Vatica rotata
- Conservation status: Endangered (IUCN 3.1)

Scientific classification
- Kingdom: Plantae
- Clade: Embryophytes
- Clade: Tracheophytes
- Clade: Spermatophytes
- Clade: Angiosperms
- Clade: Eudicots
- Clade: Rosids
- Order: Malvales
- Family: Dipterocarpaceae
- Genus: Vatica
- Species: V. rotata
- Binomial name: Vatica rotata P.S.Ashton

= Vatica rotata =

- Genus: Vatica
- Species: rotata
- Authority: P.S.Ashton
- Conservation status: EN

Species of tree

Vatica rotata is a tree in the family Dipterocarpaceae, native to Borneo. The specific epithet rotata means "wheel-like", referring to the lobes of the fruit calyx.

==Description==
Vatica rotata grows as a small tree, with a trunk diameter of about 10 cm. Its coriaceous leaves are elliptic to ovate and measure up to 10 cm long.
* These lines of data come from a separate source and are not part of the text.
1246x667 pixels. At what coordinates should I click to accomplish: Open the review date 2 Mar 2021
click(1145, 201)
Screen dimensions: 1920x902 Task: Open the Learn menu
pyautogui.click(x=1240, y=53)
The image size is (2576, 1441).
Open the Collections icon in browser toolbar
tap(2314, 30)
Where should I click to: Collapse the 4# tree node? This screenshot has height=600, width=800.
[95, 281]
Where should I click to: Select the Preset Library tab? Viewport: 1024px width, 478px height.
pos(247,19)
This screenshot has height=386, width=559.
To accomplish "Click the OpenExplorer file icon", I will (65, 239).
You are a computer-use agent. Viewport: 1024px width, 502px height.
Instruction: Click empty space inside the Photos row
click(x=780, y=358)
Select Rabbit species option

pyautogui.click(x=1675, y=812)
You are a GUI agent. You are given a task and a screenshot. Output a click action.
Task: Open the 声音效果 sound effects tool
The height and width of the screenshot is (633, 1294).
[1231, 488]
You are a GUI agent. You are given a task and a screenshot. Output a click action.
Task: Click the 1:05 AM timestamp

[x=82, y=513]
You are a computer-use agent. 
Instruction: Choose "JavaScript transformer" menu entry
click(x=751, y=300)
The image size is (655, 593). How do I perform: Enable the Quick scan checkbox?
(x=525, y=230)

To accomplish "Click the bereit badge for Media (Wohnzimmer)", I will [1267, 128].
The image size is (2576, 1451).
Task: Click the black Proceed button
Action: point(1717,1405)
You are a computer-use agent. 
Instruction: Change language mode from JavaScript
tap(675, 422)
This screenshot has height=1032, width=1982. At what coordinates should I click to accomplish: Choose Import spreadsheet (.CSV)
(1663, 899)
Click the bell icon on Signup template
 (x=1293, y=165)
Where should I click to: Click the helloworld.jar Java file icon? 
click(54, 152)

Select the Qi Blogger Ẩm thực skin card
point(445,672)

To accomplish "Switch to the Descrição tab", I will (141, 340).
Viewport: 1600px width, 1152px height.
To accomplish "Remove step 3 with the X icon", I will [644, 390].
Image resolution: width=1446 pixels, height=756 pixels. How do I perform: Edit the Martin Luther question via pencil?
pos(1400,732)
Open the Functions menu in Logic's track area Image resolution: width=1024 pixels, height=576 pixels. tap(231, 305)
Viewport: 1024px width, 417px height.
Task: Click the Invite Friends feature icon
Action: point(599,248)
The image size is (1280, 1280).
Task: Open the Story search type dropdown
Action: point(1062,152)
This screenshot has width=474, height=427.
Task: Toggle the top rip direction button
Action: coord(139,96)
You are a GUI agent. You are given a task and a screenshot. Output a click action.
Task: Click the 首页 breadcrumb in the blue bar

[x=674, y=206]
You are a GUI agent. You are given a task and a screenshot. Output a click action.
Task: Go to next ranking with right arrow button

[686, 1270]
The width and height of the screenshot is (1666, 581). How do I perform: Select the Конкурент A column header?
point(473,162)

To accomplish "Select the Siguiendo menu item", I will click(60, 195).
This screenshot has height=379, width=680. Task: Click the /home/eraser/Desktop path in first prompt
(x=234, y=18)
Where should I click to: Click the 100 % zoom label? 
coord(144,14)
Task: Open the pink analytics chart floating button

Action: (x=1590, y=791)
The inflorescences bear cream flowers.

==Distribution and habitat==
Vatica rotata is endemic to Borneo. Its habitat is lowland heath forests and mixed dipterocarp forests, at elevations to 200 m.

==Conservation==
Vatica rotata has been assessed as endangered on the IUCN Red List. It is threatened mainly by agricultural encroachment on the species' habitat.